Optimizing Alzheimer's disease prediction through ensemble learning and feature interpretability with SHAP-based feature analysis.

Abstract

Introduction: Alzheimer's disease (AD) is a progressive neurodegenerative disorder and the leading cause of dementia. Early diagnosis is vital. We developed an interpretable machine learning (ML) model for early AD prediction using open clinical data.

Methods: Data from 2149 adults (60-90 years) were obtained from Kaggle. After preprocessing and feature engineering, tree-based models were trained. A stacking ensemble model combining Gradient Boosting and XGBoost was trained, with Logistic Regression as the meta-learner. SHapley Additive exPlanations (SHAP) provided interpretability.
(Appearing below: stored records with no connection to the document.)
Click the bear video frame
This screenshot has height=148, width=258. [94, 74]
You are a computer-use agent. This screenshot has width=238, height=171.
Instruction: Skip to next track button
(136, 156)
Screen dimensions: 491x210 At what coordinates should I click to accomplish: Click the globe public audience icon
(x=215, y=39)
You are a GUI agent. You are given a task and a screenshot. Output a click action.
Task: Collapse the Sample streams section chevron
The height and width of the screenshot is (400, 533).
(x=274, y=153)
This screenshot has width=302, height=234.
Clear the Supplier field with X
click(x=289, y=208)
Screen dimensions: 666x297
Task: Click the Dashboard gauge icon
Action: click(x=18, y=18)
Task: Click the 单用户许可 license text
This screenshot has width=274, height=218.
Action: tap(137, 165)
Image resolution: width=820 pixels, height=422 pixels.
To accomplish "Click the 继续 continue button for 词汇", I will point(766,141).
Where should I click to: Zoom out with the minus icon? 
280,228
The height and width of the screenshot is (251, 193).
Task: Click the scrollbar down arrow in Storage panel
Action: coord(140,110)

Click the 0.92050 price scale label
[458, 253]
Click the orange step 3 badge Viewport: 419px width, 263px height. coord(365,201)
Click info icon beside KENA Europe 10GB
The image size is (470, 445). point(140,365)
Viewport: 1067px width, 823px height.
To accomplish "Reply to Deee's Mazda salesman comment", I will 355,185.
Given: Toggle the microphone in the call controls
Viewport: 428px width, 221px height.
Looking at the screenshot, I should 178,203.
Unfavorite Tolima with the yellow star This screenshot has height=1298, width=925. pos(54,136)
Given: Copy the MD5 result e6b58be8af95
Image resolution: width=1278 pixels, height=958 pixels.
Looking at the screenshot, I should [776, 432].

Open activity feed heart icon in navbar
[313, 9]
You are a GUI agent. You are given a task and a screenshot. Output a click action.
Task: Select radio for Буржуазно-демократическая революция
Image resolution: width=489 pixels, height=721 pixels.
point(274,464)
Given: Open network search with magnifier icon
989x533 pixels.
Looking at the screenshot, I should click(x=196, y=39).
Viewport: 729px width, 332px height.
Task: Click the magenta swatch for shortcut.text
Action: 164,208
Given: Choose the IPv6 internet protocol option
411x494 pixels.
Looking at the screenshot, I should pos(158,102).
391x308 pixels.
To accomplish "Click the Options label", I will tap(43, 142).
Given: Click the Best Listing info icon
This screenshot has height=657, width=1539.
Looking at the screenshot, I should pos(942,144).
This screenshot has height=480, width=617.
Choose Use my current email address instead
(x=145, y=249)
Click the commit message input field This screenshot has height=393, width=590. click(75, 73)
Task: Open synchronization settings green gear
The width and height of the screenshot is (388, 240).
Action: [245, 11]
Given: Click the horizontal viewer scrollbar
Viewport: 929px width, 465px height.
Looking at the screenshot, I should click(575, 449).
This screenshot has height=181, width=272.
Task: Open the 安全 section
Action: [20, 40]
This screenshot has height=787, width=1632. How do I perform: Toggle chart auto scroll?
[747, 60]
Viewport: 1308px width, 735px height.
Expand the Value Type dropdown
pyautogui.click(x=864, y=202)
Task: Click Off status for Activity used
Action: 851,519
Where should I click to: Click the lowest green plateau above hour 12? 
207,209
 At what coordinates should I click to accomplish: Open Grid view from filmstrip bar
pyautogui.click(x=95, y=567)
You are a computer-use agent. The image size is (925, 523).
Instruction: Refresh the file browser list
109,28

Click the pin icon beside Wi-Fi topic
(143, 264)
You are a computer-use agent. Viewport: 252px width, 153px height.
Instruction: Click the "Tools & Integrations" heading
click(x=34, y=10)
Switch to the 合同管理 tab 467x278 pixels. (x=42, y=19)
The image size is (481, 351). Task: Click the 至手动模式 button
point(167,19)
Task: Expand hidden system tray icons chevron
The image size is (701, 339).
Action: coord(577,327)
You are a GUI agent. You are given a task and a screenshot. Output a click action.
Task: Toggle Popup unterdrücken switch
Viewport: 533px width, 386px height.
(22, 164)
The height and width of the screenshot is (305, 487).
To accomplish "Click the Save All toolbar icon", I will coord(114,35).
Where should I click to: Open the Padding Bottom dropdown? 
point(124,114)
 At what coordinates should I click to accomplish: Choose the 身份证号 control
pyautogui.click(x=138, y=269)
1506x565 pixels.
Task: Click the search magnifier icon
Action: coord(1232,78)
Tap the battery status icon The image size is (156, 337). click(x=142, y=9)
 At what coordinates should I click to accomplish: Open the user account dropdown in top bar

Performance was measured by accuracy, precision, recall, F1 score, ROC and AUC.

Results: The stacked ensemble achieved 97% accuracy (AUC 0.97), with 0.97 precision, 0.94 recall, and 0.96 F1 score for AD. SHAP identified memory complaints, Mini-Mental State Examination (MMSE), functional assessment, behavioral symptoms, cholesterol, and lifestyle factors (activity, diet, sleep) as top predictors.

Conclusion: The ensemble model, enhanced by SHAP analysis, provides accurate and interpretable AD risk predictions with potential applicability in future clinical decision support systems.

Highlights: Developed an ensemble machine learning (ML) model for early Alzheimer's disease (AD) prediction.Achieved 97% accuracy using stacked XGBoost and Gradient Boosting.SHapley Additive exPlanations (SHAP) analysis identified key cognitive and lifestyle-related risk factors.Model interprets AD risk using explainable artificial intelligence (AI) for clinical applicability.Utilized open-access dataset to ensure reproducibility and transparency.